A Year After Trials Disappointment, A Faster Josette Norris Will Double At USA Champs
By David Monti, @d9monti
(c) 2022 Race Results Weekly, all rights reserved
EUGENE (22-Jun) — A year ago yesterday, Josette Norris finished eighth at the USA Olympic Trials at Hayward Field here, missing the Olympic 5000m team by five places and 19 seconds. After having some time to reflect on that race, the former Big East 1500m champion for Georgetown University got back to training and enjoyed a triumphant second season, dropping her 1500m time from 4:06.17 to 3:59.72, her mile time from 4:31.39 to 4:22.71, and her 5000m from 14:51.42 to 14:51.32, all world class times. She made three late-season Wanda Diamond League appearances in Lausanne, Brussels and Zurich, enjoyed two podium finishes, and never finished lower than sixth.
“Looking back, it’s crazy the Olympic Trials was actually my first time to Hayward,” Norris told reporters here today at a press conference. She continued: “I came in excited but unsure of what was going to happen. I really wanted to make that team. It was a big disappointment when I couldn’t do that, but I just went back home that summer, trained for another month, and was able to have a great season where I had a lot of new doors opened for me.”
Perhaps more than anything, the 26 year-old Norris started to see the 1500m as less of a flirtation and possibly her primary event. She didn’t feel that way in April of last year when her personal best was only 4:07.35.
“It almost took my mind off the 5-K and the Olympic Trials disappointment,” Norris said of focusing on middle distance races last August and September.

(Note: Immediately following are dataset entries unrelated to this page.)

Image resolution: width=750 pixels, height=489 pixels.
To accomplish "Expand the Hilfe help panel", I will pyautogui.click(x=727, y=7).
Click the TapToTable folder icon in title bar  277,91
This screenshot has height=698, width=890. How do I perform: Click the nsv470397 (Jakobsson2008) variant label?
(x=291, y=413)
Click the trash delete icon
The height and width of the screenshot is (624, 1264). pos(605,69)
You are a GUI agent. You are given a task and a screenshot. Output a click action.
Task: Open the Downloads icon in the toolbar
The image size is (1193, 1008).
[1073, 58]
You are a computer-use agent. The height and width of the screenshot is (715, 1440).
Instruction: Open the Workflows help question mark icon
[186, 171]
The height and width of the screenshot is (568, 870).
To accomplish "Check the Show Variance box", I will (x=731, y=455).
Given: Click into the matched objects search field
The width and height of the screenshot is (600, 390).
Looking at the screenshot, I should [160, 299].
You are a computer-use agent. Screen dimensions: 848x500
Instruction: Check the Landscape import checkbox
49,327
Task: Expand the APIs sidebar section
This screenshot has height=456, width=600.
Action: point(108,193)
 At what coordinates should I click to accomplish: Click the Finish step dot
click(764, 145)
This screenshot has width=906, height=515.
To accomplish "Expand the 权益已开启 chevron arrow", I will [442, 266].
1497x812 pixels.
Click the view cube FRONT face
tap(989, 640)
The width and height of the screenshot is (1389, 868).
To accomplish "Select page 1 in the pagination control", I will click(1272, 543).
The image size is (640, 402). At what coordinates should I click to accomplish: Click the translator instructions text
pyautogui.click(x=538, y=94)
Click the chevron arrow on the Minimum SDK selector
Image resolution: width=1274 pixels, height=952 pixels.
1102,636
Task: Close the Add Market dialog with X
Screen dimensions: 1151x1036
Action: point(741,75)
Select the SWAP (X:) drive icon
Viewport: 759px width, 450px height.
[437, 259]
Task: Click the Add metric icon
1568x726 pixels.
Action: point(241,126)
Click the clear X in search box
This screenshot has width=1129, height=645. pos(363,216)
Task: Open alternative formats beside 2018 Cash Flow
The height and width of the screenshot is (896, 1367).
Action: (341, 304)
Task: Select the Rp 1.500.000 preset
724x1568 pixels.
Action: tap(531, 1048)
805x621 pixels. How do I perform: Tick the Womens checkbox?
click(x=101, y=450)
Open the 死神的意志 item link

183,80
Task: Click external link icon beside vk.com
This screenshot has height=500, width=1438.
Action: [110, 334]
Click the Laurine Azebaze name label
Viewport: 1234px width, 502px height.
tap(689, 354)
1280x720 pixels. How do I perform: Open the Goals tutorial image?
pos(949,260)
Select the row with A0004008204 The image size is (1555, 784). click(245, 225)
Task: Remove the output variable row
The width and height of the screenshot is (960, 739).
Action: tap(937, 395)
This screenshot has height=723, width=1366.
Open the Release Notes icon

Of course, Norris has become a formidable miler. In the 2022 indoor season she took second at the Wanamaker Mile at the Millrose Games in a snappy 4:20.81, a mark which made her the third-fastest American miler of all time (indoors) behind only Elinor Purrier St. Pierre and Mary Slaney. She then took second in the 1500m at the USATF Championships beating Purrier St. Pierre, the 2021 USA Olympic Trials champion, by just 1/100th of a second to earn her first national team berth. She held a high level of fitness into the later-than-usual World Athletics Indoor Championships in Belgrade in March taking fifth. She has built up so much confidence now as a middle distance runner that she decided to double here in Eugene in both the 1500m and 5000m.
“I’ve just been able to build on that and build momentum,” Norris said of her racing earlier this year. “I just feel a lot calmer and just more experienced going into this outdoor season having last year’s big summer under me.”
Here in Eugene, Norris will start these championships with the first round of the 1500m on Thursday night, then the final on Saturday afternoon (assuming she advances, of course). She’ll have less than 24 hours to recover before the 5000m –which is a straight final– on Sunday afternoon when forecasters say the temperature could hit 94F/34C. She’s still learning to run rounds, she said, but her confidence is high after her success in Belgrade.
“My first practice at rounds in the 1500 was actually at Worlds this indoor season,” said Norris who represents the Reebok Boston Track Club which is based in Charlottesville, Virginia. “I’m excited to do the rounds of the fifteen again, and if everything feels good coming off the fifteen on Saturday, I’d love to run the 5-K and see what I can do. This year is actually a chance to do the double, so I’m excited for the opportunity.” She continued: “It’s nice that the fifteen is first so I can focus on that… and worry about the 5-K afterwards.”
Norris sees competing at both distances as ideal.
“I see myself running both events competitively for a long time,” she said. “I want to be able to run the fifteen and the 5-K competitively at the world stage in both events.” She continued: “I see myself in both events in the future.”
Supporting her in her training has been her fiancé Robby Andrews, the 2016 Olympian and 2017 USA 1500m champion (the couple plans to marry in December). Andrews, 31, told Race Results Weekly that “my training is her training now.”
“Monday, Wednesday, Thursday, Saturday, Sunday (we) run together, for probably the last two years,” said Andrews, who will not be competing here in Eugene.
And even for a world class athlete like Andrews, Norris’s training is tough.
“It’s harder than I thought it would be,” said Andrews. “She’s figured it out. It’s been a really cool change of pace for me to have her be kind of the focus, have her running coming first, and gives me a challenge to make it fit my running.”
Like all of the top athletes who will compete here over the next four days, Norris is excited by the chance to not only qualify for the World Athletics Championships with a top-3 finish, but also have the unique opportunity to run in a world championships on home soil (also here at Hayward Field), something that past American athletes have never had a chance to do. Next month’s World Athletics Championships will be the first ever held in the United States.
“It was such an honor to represent Team USA on the indoor season in Belgrade,” Norris said. She continued: “Getting on that world stage for the first time is really going to help me in this next step, going through rounds and hopefully making the team this outdoor season.”